Porque lo de Allen Ginsberg es mesianismo y alucinación, es no dejar de pensar
en el gran poema destinado a explicar el Universo. Antes que John Lennon
hablando de Los Beatles, ya entendió que sólo existía un espejo en el que Jack
y él podían mirarse: “La imagen pública en general de los beatniks viene del
cine, de Time,
de la tele, del Daily News, del Post, etc., para los enrollados es una impostura, para
la masa es el mal y para los intelectuales liberales algo desordenado y
caótico, pero eso es lo bueno y lo que me gusta por extraño que parezca, que
aún somos tan misteriosos para los filisteos que es inevitable que nos
malinterpreten, porque ¿cómo va a percibir toda una nación la ilusión de la
vida en un año? Y puesto que somos defensores del compañerismo y el satori, ¿cómo se puede esperar que
la masa nos comprenda en estos mundos hostiles? La burla es el cumplido
inevitable. Fíjate en lo que le pasó al pobre Cristo: lo crucificaron”.
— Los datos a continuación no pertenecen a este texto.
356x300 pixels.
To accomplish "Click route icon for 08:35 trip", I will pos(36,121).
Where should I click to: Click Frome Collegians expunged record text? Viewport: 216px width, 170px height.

En un combate de boxeo entre el ego de Thompson y el
de Ginsberg, sólo podría habido un vencedor a los puntos. Muy lejos del ring,
Keroauc estaría contemplando las estrellas desde algún risco, mordisqueando la
comida que habría preparado con sus propias manos. Este, aseguraba, era su plan
de vida ideal. Antonio Lozano
El escritor gonzo. Cartas de aprendizaje y
madurez, 1955-1976.
Hunter S. Thompson. Ediciónd e Douglas Brinkley. Traducción de Antonio-Prometeo
Moya. Anagrama. 520 págs. 24,9 euros.
Cartas. Jack Kerouac y Allen Ginsberg. Edición de Bill
Morgan y David Stanford. Traducción de Antonio-Prometeo Moya. Anagrama. 589
págs. 24,9 euros.
Aullido. Allen Ginsberg y Eric Drooker (ilustr.). traducción
de Rodrigo Olavaria. Sexto Piso. 226 págs. 24,9 euros.
Y los hipopótamos se cocieron en sus tanques. William S. Burroughs y Jack
Kerouac. Traducción de Fernando González. 192 págs. 8 euros.
Los diarios del ron. Bruce Robinson. 2011.
On the road. Walter Salles. 2012.
Sur la route de Jack Kerouac: L´épopée, de
l´écrit a l´écran.
Musée des Lettres et Manuscrits (del 16 de mayo al 19 de agostod e 2012).